We investigate building complex 3D nanostructures based on accurate EBL overlay process. The basic idea is stacking individual 2D nanopatterns, and thus alignment errors between each 2D layer determine the quality of the whole structure. To reduce the alignment errors, we define two main factors, i.e. alignment marks deformation and mechanical errors. Alignment mark configurations are revised to minimize deformation caused by the proximity effect. In the case of mechanical errors, we can measure and compensate for the errors by using a special ruler structure, called calibrator, but we invent the strategic way to compensate the errors directly. By defining the alignment marks first, alignment errors between each 2D layer can be reduced even though their absolute position is not correct. Three types of 3D nanostructures whose designs come from metamaterials have been demonstrated to verify the feasibility of the suggested method, and finally we realize the 3D elaborate nanostructures.
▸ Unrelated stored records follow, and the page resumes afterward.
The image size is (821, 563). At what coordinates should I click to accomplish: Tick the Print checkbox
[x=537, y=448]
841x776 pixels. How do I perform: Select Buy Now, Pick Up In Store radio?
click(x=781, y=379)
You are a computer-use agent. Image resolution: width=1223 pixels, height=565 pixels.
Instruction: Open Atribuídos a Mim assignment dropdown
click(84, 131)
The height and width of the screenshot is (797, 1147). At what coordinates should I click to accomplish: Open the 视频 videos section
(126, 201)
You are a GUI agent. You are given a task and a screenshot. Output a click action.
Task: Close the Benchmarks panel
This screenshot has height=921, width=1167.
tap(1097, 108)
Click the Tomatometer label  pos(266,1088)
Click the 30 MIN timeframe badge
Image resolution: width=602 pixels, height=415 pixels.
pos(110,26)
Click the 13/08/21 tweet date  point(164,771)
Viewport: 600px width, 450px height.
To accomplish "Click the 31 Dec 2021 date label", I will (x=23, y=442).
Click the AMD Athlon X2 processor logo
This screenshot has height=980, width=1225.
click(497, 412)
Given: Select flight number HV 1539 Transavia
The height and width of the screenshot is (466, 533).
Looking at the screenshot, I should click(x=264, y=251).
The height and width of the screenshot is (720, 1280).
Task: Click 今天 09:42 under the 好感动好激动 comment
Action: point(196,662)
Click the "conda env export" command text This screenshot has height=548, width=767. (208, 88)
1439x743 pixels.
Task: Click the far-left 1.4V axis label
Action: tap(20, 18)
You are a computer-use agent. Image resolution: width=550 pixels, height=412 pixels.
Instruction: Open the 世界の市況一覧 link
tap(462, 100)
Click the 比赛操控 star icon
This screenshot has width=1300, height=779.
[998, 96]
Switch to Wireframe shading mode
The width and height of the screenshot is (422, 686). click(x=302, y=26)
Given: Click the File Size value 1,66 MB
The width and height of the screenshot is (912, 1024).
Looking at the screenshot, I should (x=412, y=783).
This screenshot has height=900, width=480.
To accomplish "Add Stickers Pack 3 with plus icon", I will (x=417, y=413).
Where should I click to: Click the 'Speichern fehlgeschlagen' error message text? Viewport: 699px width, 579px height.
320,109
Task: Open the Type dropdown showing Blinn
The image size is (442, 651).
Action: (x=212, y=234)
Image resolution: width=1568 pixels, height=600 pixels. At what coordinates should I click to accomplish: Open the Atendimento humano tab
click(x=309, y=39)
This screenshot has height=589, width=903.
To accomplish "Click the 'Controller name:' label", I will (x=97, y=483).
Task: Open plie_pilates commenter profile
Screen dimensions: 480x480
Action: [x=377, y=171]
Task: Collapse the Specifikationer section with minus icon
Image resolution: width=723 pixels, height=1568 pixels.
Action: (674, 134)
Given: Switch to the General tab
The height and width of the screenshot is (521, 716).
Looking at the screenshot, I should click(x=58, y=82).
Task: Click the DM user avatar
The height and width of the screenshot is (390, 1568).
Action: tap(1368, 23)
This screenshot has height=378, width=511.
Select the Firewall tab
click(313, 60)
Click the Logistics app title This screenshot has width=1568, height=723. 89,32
Further, since the developed EBL overlay process is fully compatible with existing conventional micro/nanoscale fabrication methods, this technique can be useful for a variety of research fields including, but not limited to, metamaterials, plasmonics, nanophotonics and nanoelectronics.

Methods

Standard EBL process with double resists

A multi-step EBL (Elionix ELS-7800) process is used for fabricating 3D nanostructures. We use two kinds of e-beam resist, polymethyl methacrylate (Microchem 495 PMMA A2) and copolymer (Microchem MMA (8.5) MAA EL8), in order to generate an undercut profile which can reduce side wall deposition during the later deposition process. The copolymer resist is spin coated at 5,000 rpm for 60 seconds (250 nm thickness) and then baked at 150 °C for 5 minutes. On top of the copolymer layer, the PMMA resist is also spin coated at 2000 rpm for 60 seconds (60 nm thickness) and baked at 180 °C for 5 minutes. Electron beam exposure dose is between 1,200~1,600 μC/cm2 depending on the pattern shape. After the exposure step, a develop process is done in the MIBK/IPA = 1:3 solution for 10 minutes at 4 °C, followed by electron beam deposition process of desired materials. Finally, a deposited sample is immersed in hot acetone to remove the unwanted area. The aforementioned conditions are common preparations for single EBL processes defining 2D patterns (Figure S4).

Fabrication of a 3D suspended and connected nanostructure

The 3D suspended and connected structure is fabricated through triple EBL overlay steps due to its configuration, i.e. first pads, second pillars and third pads. All the structures are composed of Au. The first and third Au pads have 40 nm width and 200 nm length. The second gold pillars have 30 nm width and 40 nm height.

Fabrication of a 3D interlayered nanostructure

The 3D interlayered structure is composed of three layers. We start with defining 30 nm thick Au bar structures via EBL process and deposit 100 nm thick SiO2 spacer layer. Then, we do overlay process for the second layer of 30 nm thick Au bar structures.

Fabrication of a 3D hierarchical nanostructure

On a silicon-on-insulator (SOI) wafer (260 nm silicon and 2 μm buried oxide), firstly we define waveguide patterns via EBL process and deposit Cr 50 nm acting as an etching mask. After the lift-off process, ICP dry etching (DMS Silicon/metal hybrid etcher) is used to etch 260 nm thick silicon. Cr is removed by a chromium etchant. On top of the waveguide, 10 nm thick ITO patterns are fabricated by EBL overlay and annealed at 250 °C for 2 hours. Then, 20 nm thick SiO2 patterns are fabricated by EBL overlay to insulate the ITO layers. Finally, Au electrode patterns are fabricated by EBL overlay process. Each overlay process exhibit sub-20 nm alignment errors.